◆ **Problem details**
Retype the tail of the data exactly, starting at the line containing "Task: Click the 4 Stars rating progress bar" and stopping at the last line.

◆ **Supplied material**
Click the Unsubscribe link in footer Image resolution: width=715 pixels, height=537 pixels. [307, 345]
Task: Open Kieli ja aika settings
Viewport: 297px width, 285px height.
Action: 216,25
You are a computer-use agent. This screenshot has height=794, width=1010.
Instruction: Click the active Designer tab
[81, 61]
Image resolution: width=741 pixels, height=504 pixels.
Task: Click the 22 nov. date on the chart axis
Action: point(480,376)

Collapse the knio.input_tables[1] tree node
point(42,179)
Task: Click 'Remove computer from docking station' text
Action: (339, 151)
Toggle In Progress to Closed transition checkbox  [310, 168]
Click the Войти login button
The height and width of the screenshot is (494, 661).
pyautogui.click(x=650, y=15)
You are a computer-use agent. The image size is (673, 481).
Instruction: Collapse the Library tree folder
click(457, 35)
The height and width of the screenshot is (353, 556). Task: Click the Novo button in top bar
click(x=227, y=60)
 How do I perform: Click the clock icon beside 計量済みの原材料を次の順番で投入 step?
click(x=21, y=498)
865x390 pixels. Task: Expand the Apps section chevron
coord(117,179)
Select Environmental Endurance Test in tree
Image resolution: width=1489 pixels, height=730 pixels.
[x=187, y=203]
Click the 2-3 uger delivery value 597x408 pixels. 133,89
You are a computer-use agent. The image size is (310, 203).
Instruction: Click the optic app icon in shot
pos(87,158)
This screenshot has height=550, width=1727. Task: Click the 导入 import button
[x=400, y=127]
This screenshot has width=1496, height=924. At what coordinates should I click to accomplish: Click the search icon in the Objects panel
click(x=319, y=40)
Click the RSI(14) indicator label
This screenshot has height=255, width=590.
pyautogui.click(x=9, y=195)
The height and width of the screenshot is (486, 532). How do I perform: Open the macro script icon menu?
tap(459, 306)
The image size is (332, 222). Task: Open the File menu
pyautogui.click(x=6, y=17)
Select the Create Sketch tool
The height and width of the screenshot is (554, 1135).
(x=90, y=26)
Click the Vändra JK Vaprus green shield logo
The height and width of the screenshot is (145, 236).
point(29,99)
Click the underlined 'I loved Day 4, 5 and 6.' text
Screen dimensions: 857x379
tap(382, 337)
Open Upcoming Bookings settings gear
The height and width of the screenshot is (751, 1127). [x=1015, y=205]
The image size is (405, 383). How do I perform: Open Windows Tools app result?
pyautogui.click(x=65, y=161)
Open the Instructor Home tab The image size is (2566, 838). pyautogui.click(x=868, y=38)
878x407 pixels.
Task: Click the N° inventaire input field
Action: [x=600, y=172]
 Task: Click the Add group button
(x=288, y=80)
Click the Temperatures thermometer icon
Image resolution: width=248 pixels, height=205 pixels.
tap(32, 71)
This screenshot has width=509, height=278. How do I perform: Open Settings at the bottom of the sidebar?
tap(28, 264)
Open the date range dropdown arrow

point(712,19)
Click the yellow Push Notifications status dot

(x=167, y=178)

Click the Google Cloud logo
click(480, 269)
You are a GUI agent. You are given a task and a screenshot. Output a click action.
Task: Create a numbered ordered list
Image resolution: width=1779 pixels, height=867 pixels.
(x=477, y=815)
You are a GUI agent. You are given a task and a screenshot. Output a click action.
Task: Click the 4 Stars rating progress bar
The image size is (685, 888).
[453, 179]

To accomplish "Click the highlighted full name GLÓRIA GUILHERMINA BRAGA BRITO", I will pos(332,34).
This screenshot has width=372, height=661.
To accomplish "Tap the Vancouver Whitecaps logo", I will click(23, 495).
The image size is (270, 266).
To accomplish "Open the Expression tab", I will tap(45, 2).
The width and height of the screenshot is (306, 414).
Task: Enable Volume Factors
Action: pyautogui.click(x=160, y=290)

◆ **Exercise result**
Task: Click the 4 Stars rating progress bar
The image size is (685, 888).
[453, 179]

To accomplish "Click the highlighted full name GLÓRIA GUILHERMINA BRAGA BRITO", I will pos(332,34).
This screenshot has width=372, height=661.
To accomplish "Tap the Vancouver Whitecaps logo", I will click(23, 495).
The image size is (270, 266).
To accomplish "Open the Expression tab", I will tap(45, 2).
The width and height of the screenshot is (306, 414).
Task: Enable Volume Factors
Action: pyautogui.click(x=160, y=290)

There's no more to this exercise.